È la migliore eredità che un genitore possa lasciare a un figlio: l’educazione della coscienza, affinché sappia distinguere cosa è giusto da cosa è sbagliato; l’educazione caratteriale, affinché sappia affievolire i difetti e godere dei suoi pregi, affrontando le situazioni e superando gli ostacoli come si deve, senza prevaricare scorrettamente su nessuno; l‘educazione del cuore, affinché apprezzi i valori e li riconosca come fondamentali nella propria vita.
Questi sono i tasselli che un genitore deve inserire nella crescita e nella formazione del proprio bambino. E da cosa può iniziare? Semplice, dall’esempio. In mille situazioni durante le complicate giornate da adulto, un genitore si troverà a mettere da parte quell’educazione di cui si dice praticante, per lottare per la sopravvivenza in un mondo che non fa più sconti a nessuno. Ma un bambino crede in qualcosa se vede i suoi genitori crederci fermamente ed insistere affinché ci creda anche lui. Un bambino ha fiducia nel bene se sua madre e suo padre combattono perché avvenga nelle piccole cose di ogni giorno.

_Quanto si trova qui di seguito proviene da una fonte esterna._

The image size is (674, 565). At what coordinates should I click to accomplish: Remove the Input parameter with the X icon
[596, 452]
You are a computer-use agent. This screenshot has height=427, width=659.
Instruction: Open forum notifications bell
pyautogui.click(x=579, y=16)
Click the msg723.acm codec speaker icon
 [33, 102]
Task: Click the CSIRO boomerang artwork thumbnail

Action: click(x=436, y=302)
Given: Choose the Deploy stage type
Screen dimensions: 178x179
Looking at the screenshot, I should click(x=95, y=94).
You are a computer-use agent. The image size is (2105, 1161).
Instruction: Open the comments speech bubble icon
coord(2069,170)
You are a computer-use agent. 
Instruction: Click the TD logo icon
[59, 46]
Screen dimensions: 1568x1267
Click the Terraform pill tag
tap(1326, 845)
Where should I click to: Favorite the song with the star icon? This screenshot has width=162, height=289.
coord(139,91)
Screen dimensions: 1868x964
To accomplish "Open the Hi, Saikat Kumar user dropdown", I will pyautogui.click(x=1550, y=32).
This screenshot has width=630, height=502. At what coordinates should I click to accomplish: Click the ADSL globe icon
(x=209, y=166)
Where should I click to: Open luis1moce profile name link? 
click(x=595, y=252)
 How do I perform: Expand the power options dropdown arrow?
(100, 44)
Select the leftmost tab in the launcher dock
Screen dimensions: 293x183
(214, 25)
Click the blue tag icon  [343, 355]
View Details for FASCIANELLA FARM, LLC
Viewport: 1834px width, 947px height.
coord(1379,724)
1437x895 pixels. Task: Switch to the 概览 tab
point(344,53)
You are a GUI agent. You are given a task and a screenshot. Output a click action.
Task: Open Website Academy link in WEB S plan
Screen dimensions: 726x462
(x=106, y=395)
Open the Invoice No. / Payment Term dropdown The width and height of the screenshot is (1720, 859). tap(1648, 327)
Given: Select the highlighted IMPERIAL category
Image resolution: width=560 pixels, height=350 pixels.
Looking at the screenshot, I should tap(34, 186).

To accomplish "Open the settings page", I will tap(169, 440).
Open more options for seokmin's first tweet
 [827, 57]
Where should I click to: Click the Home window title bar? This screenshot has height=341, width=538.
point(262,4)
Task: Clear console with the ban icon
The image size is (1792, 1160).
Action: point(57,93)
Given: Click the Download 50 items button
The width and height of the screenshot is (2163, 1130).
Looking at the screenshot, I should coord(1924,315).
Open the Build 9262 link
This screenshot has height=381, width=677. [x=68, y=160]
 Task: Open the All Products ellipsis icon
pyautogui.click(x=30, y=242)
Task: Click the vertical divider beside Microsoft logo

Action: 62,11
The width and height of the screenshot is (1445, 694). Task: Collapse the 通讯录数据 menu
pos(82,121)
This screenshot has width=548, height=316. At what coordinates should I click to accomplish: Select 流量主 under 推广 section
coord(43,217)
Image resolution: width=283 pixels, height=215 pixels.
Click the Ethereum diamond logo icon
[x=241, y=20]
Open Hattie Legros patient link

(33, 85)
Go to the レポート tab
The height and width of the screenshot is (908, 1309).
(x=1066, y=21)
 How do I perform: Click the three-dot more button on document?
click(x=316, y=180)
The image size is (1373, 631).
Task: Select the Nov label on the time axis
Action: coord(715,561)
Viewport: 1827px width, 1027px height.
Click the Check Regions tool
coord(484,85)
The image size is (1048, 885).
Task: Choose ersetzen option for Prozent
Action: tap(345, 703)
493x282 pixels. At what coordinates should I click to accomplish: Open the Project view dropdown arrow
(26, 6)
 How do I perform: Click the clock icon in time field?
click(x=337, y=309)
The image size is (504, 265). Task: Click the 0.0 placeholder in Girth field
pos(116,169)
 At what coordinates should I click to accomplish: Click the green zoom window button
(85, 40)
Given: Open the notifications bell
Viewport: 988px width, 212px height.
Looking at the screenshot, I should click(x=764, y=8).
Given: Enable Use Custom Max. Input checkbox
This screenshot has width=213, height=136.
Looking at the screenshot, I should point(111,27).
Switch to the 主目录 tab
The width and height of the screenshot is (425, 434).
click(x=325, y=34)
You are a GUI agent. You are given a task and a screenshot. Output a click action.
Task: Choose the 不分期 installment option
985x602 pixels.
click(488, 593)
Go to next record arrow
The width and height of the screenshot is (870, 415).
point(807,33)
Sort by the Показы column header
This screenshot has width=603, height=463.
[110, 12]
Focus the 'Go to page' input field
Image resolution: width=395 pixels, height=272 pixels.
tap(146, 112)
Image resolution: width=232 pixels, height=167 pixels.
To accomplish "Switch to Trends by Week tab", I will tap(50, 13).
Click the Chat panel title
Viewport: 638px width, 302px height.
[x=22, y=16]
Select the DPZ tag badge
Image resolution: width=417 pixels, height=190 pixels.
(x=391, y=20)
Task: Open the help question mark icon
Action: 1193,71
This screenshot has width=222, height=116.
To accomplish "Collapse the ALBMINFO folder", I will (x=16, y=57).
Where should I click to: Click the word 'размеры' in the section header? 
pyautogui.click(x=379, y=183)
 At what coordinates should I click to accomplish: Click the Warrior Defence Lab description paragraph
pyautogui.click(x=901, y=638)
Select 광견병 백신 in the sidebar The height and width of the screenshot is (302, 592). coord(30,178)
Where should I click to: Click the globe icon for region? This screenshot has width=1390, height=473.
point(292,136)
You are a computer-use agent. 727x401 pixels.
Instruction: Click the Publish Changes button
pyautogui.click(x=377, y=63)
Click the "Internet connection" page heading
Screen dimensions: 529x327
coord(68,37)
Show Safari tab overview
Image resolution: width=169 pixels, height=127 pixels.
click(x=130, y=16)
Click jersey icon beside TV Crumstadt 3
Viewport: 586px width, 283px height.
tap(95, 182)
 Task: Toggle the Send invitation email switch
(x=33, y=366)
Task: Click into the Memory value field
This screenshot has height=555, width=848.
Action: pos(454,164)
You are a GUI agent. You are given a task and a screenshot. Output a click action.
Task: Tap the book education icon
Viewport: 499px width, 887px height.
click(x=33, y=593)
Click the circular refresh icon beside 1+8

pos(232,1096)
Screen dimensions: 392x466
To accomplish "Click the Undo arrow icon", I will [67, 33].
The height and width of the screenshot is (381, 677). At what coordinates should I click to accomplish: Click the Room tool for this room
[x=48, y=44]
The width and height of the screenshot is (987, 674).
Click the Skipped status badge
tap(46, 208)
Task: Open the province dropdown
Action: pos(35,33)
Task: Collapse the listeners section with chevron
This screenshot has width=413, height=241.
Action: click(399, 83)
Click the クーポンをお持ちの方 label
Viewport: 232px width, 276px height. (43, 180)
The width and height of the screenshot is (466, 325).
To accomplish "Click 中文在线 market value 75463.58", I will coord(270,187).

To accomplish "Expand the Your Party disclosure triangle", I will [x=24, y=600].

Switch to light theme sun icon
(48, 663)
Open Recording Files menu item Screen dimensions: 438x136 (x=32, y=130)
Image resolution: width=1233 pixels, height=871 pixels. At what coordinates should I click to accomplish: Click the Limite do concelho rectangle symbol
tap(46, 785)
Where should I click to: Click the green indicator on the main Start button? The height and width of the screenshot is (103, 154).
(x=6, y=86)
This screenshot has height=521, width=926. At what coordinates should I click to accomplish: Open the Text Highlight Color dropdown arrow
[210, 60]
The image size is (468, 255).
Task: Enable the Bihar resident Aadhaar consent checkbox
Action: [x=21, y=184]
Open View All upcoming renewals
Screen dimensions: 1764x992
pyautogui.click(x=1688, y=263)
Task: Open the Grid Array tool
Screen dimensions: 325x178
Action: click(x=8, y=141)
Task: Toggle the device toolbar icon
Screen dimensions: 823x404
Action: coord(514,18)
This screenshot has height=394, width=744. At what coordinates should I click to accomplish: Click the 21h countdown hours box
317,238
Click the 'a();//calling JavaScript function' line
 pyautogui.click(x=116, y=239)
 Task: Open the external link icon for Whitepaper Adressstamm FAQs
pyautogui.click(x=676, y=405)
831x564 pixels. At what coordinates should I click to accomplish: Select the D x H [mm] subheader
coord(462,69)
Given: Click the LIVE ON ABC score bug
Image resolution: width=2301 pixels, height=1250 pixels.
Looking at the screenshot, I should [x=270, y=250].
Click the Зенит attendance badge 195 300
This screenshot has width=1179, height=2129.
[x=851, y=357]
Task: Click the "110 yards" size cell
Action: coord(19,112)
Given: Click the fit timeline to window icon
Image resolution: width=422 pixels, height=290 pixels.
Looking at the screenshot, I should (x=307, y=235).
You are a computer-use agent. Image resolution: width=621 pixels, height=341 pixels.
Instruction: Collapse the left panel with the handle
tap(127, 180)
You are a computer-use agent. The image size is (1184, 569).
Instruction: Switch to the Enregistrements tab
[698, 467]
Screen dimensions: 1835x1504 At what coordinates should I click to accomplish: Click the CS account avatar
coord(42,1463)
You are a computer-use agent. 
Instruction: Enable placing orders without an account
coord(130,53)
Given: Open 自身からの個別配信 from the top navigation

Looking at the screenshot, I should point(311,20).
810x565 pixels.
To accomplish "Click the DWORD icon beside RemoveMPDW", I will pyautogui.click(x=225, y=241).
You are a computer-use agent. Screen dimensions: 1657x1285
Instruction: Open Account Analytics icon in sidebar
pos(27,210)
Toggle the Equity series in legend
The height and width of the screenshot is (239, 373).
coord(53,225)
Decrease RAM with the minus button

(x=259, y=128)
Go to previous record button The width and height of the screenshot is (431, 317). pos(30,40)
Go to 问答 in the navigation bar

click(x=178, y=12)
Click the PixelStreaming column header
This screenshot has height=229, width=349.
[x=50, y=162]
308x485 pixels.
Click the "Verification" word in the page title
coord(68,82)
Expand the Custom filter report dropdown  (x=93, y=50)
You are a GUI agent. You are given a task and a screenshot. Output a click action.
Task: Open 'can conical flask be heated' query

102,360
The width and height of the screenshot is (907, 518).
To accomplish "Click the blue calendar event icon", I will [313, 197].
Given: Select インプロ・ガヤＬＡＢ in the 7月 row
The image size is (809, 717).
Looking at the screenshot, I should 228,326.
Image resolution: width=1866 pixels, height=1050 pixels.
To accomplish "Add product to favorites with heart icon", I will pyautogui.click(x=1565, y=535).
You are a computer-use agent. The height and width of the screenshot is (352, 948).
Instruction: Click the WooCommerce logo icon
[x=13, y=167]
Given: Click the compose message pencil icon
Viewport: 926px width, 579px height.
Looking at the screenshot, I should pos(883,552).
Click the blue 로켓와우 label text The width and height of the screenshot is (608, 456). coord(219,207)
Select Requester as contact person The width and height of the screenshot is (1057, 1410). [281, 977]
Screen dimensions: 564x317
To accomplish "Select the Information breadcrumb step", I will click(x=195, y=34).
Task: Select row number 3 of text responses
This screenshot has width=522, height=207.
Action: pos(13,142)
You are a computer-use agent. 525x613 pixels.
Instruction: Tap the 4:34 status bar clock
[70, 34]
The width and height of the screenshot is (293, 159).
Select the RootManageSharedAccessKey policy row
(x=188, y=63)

Bisogna ripartire, dunque, dall’educazione dei genitori? Bisogna condurre una probatio diabolica circa la responsabilità di questa ineducazione generale? Perché siamo questo adesso: una società che si stupisce davanti all’arma più potente del mondo. Quella che potrebbe permettere qualunque cosa. Siamo una società che compara l’educazione alla debolezza e così la affronta, come una cosa di cui ormai si può fare a meno, perché tanto nel modo sbagliato si arriva prima.
E chi si chiede con quale coscienza vuole vivere, con quale vuole arrivare a destinazione, è una persona fortunata. È una persona educata, che conosce quelle parole che non usa nessuno e sa che sono le più magiche di tutte. Sa che lo rendono potente.